Será o fim da homofobia na dádiva de sangue?

Será o fim da homofobia na dádiva de sangue?


A homofobia na dádiva de sangue em Portugal não é novidade para ninguém. Até 2016, qualquer homem que tivesse alguma relação sexual com outro homem estava impedido de doar sangue, mesmo que isso pudesse salvar uma vida. É também nesse ano que regra deixa de existir, no entanto, isso não impede as autoridades de saúde de tratarem esta população de forma diferenciada. Segundo a interpretação que fazem da norma da DGS, as autoridades de saúde, afirmam que a comunidade de homens homossexuais e bissexuais são um grupo com comportamentos de risco, estando mais vulneráveis a infeções sexualmente transmissíveis, do que a restante população, um estereótipo distante da verdade, que perdura desde os anos oitenta.

Segundo a norma da Direção Geral de Saúde, publicada na passada semana, no dia 19 de março de 2021, a homossexualidade deixa, finalmente, de ser um fator delimitativo à dádiva de sangue. No início do mês de março, o Ministério da Saúde já tinha anunciado que a norma de 2016, que definia os critérios necessários para alguém ser dador de sangue, se encontrava num processo de revisão, após a criação de um grupo de trabalho com esse objetivo.

Apesar da norma, de 2016, ter posto fim à proibição da dádiva de sangue por homens homossexuais e homens que têm relações com outros homens, as autoridades de saúde continuam a tratar a população de homens homossexuais e bissexuais de forma discriminativa, impondo abstinência sexual durante 12 meses para ser permitida a doação de sangue, mesmo que não haja mudança de parceiro. Embora esta norma não impedisse diretamente que homens homossexuais e bissexuais de doar sangue, não era explícita o suficiente quanto ao facto de estes não poderem ser excluídos.

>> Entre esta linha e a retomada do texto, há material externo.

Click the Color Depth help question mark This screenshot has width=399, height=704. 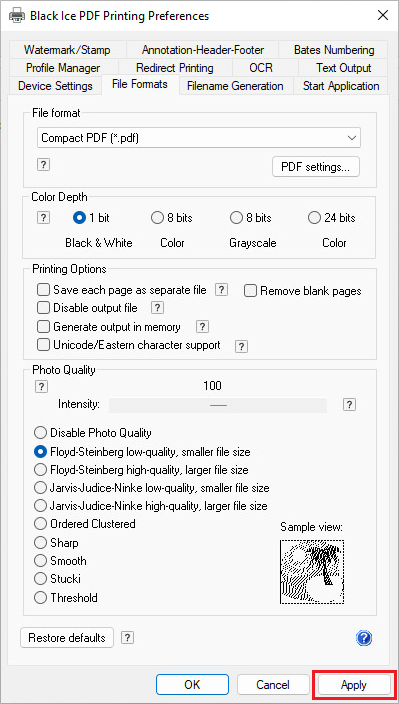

Este tópico ganhou ainda mais relevância com o testemunho de Bruno Gomes D’Almeida, através das redes sociais, no passado mês de janeiro. Bruno afirma ter sido vítima de discriminação ao preencher o formulário obrigatório, antes da dádiva de sangue, através de justificações dadas pelos profissionais de saúde, como “homens que fazem sexo com homens não podem doar sangue”. Esta questão torna-se ainda mais urgente devido à pandemia que enfrentamos e à quebra das reservas de sangue, resultado desta última. Mas afinal o sangue de homens homossexuais ou bissexuais não pode salvar vidas?

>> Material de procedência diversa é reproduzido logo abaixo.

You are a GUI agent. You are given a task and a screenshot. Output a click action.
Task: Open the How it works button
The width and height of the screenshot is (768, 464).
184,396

Este é um assunto importantíssimo de se abordar, pois, segundo a ILGA Portugal, em janeiro deste ano, cerca de 3 homens por semana foram impedidos de doar sangue pelas razões supracitadas, e ainda acrescenta, em declarações à Agência Lusa, que “sempre que existe um apelo à doação de sangue aumentam significativamente as denúncias de homens que se sentem discriminados por lhes ter sido recusada a possibilidade de doar sangue”.

Desta forma, esta nova norma é um passo crucial no combate à discriminação, contudo ainda existe um longo caminho a percorrer.